Output only the stretch of the listing that starts at the line containing "Where should I click to: Add" and ends at the line containing "Click 编辑 link for br8rZ6", reproduced exactly with both ends.

Top of Exercise data

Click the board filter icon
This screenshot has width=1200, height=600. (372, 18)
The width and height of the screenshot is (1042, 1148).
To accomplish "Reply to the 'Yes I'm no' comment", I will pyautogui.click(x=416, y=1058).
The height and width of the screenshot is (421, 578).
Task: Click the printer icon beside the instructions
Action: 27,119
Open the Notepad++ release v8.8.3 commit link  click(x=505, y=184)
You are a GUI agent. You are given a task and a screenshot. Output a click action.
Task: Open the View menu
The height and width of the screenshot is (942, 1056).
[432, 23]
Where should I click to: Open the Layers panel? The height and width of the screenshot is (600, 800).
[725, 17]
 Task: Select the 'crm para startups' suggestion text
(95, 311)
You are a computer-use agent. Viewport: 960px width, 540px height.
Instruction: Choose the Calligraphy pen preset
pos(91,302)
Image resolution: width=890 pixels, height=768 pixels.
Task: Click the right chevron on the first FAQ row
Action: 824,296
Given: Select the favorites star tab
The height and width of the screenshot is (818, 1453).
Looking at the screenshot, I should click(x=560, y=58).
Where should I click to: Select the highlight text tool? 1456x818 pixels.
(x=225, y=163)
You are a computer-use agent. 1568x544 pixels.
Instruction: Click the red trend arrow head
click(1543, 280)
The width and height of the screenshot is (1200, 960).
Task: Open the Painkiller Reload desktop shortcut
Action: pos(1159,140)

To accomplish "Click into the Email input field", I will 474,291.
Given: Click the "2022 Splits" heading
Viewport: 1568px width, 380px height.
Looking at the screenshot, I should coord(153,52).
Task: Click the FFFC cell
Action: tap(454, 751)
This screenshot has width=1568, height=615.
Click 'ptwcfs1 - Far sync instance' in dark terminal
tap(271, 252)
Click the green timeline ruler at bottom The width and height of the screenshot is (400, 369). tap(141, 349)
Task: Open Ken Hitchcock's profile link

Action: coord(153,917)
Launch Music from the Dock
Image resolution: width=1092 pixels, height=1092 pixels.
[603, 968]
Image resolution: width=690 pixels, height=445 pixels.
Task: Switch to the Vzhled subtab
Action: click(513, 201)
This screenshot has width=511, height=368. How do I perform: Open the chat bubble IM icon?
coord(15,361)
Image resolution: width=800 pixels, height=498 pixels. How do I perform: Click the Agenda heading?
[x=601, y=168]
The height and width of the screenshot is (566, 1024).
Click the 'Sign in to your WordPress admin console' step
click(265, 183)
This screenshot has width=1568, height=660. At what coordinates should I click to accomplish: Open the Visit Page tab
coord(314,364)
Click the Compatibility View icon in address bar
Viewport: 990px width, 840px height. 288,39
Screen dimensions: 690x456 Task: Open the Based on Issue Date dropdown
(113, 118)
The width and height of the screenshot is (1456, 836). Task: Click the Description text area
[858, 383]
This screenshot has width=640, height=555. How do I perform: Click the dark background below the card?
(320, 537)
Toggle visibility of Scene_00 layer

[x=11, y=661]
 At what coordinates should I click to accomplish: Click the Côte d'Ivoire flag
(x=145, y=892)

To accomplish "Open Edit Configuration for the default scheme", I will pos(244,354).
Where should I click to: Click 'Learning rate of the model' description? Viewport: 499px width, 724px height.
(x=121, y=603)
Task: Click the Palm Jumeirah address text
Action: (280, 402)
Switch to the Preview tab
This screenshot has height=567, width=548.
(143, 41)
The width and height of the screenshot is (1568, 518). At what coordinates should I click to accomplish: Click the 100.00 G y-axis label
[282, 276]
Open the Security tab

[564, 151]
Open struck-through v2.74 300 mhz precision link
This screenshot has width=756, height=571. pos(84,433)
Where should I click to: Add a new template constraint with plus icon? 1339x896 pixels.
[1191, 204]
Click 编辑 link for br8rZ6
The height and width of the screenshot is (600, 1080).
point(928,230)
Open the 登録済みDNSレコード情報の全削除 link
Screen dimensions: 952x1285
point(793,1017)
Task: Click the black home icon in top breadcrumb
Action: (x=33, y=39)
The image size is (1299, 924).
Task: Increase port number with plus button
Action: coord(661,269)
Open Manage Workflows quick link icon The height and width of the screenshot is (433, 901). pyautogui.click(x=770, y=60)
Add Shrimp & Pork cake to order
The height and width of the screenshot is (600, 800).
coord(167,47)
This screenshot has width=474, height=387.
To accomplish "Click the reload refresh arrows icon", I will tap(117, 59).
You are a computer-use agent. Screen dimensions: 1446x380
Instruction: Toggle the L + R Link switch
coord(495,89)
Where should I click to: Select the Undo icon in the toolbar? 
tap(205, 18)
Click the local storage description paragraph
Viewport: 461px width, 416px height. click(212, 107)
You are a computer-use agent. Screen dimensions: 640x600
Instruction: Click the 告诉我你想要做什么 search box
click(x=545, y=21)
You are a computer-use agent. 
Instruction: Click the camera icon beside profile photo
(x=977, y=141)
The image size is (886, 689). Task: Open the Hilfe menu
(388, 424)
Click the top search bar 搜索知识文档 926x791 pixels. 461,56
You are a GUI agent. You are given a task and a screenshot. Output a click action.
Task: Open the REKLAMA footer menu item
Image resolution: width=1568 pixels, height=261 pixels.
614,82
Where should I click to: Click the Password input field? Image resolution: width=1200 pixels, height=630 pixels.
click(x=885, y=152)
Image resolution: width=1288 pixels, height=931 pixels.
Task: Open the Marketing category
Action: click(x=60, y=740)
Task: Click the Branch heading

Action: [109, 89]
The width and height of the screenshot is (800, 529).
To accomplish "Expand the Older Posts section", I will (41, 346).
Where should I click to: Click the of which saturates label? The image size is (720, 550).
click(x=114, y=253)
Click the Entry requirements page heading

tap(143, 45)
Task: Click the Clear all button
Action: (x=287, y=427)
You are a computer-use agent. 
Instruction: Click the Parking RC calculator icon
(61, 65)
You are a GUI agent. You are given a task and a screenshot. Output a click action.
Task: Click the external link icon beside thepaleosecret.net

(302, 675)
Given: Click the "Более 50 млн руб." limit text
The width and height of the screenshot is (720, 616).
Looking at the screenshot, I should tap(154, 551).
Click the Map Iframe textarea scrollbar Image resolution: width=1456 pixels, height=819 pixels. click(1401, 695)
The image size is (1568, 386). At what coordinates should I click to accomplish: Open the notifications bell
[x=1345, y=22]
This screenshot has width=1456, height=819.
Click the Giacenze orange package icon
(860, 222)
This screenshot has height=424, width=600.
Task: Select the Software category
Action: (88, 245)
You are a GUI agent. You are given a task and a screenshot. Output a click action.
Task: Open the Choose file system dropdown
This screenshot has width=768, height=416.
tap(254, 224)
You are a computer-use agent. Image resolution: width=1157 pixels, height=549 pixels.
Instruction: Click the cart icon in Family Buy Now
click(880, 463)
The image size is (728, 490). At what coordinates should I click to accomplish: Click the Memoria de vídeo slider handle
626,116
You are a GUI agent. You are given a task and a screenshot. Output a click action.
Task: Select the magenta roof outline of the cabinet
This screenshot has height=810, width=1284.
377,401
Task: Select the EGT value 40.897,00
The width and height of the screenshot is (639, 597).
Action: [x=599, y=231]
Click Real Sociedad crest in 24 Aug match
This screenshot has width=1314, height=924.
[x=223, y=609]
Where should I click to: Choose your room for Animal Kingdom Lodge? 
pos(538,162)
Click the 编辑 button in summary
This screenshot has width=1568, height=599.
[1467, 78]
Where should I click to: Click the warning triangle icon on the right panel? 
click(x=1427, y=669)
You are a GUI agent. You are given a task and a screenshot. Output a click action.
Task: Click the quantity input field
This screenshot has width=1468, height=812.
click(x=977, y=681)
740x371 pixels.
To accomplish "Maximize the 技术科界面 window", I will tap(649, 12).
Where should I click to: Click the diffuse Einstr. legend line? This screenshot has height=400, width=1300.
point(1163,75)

Bottom of Exercise data

- Solution for this exercise:
Where should I click to: Add a new template constraint with plus icon? 1339x896 pixels.
[1191, 204]
Click 编辑 link for br8rZ6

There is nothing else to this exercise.